The response would be in the form of a json string. The advantages of json are discussed at other places on this wiki (). The response would look something like this:

{
    {
        "result":"1",
        "values":
        [{
           "name":"hotspot1name",
           "connectedusers":
            { 
               "user1": 
               {
                  "name":"user1name"
                  "url":"user1url"
               }
               "user2":
               {
                  "name":"user2name",
                  "url":"user2url"
               }
            }
         },
         {
            "name":"network2name",
            ...
         }]
    }
}

Should an exception occur in the web service, it would be returned in the requested format of output like this:

{   
    "result":0,
    "values":
    {
        "type":"WSException",
        "message":"Detailed error was: Uncaught WSException Action gabc is not defined.
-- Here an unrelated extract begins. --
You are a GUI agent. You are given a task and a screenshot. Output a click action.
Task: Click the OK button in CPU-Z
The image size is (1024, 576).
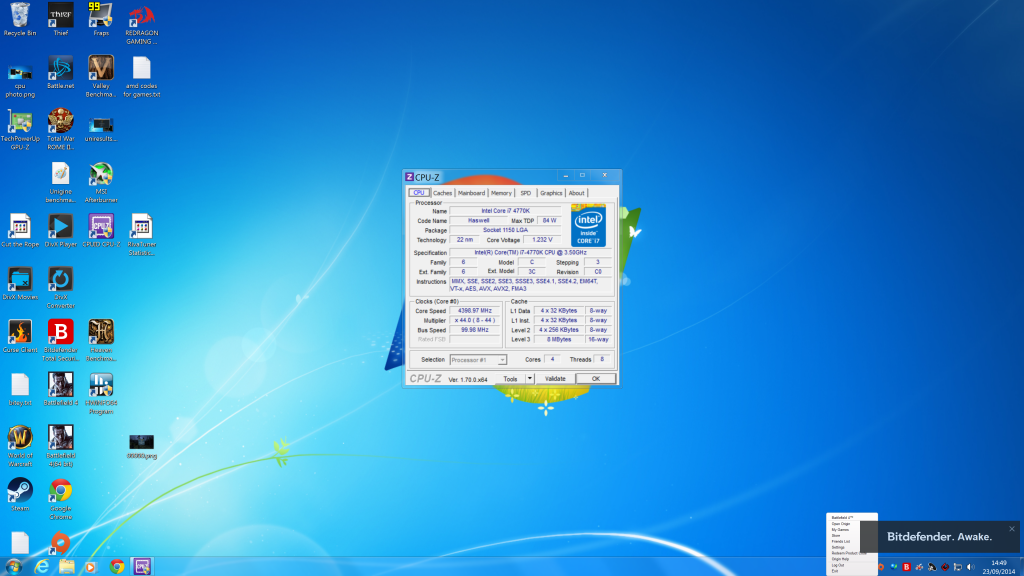(x=595, y=379)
Please use GET parameter 'action=list|get|auth' to specify an action (0) thrown in file /var/www/wifidog-auth/wifidog/ws/classes/WifidogWS/V1.php, line 114"
    }
}

The equivalent XML string would be the keys as element names the values as value. Unkeyed elements will be enclosed in a <item></item> tag. The top-level Xml tag is <WiFiDogWebService?>

Some thoughts to keep in mind

While in the beginning, the purpose of this web service is to expose some data to CMS servers that will make use of it, we must keep in mind that we're opening another door on the auth server. No data must pass through this door that wouldn't be publicly available anyway from the auth server.
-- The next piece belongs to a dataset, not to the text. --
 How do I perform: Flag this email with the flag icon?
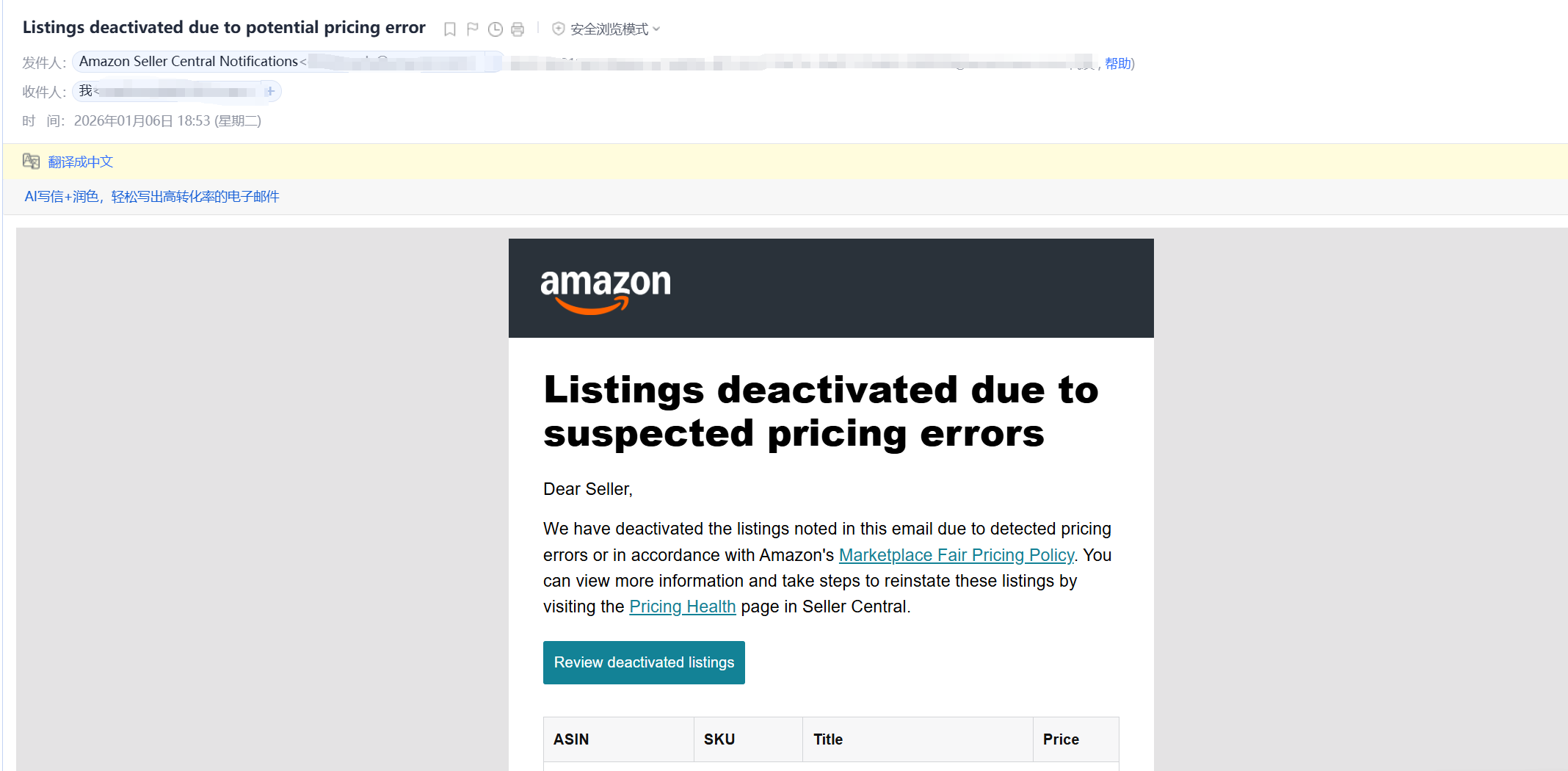pyautogui.click(x=473, y=29)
As for more sensitive data that would usually require a certain level of permission, since there would be no session with this web service, we'd need a scheme to pass authentication data to the request that cannot be overheard. SSL would be necessary for that, as some personal authentication data like a password or hash would be passed along the way.

Ben: Pretty much by definition of the scope of this API, we need to establish some sort of shared session between the "content" server and the auth server. To avoid complexity, passing a huge amount of data the content server may or may not need, I think we must pass a session-identifier equivalent (we should at least prevent dictionary attacks from the start) to the content server during the initial redirect, and mandate SSL. This way, the content server can request as much, or as little data from the server as it wants, and can only do so for an active session (for user specific information).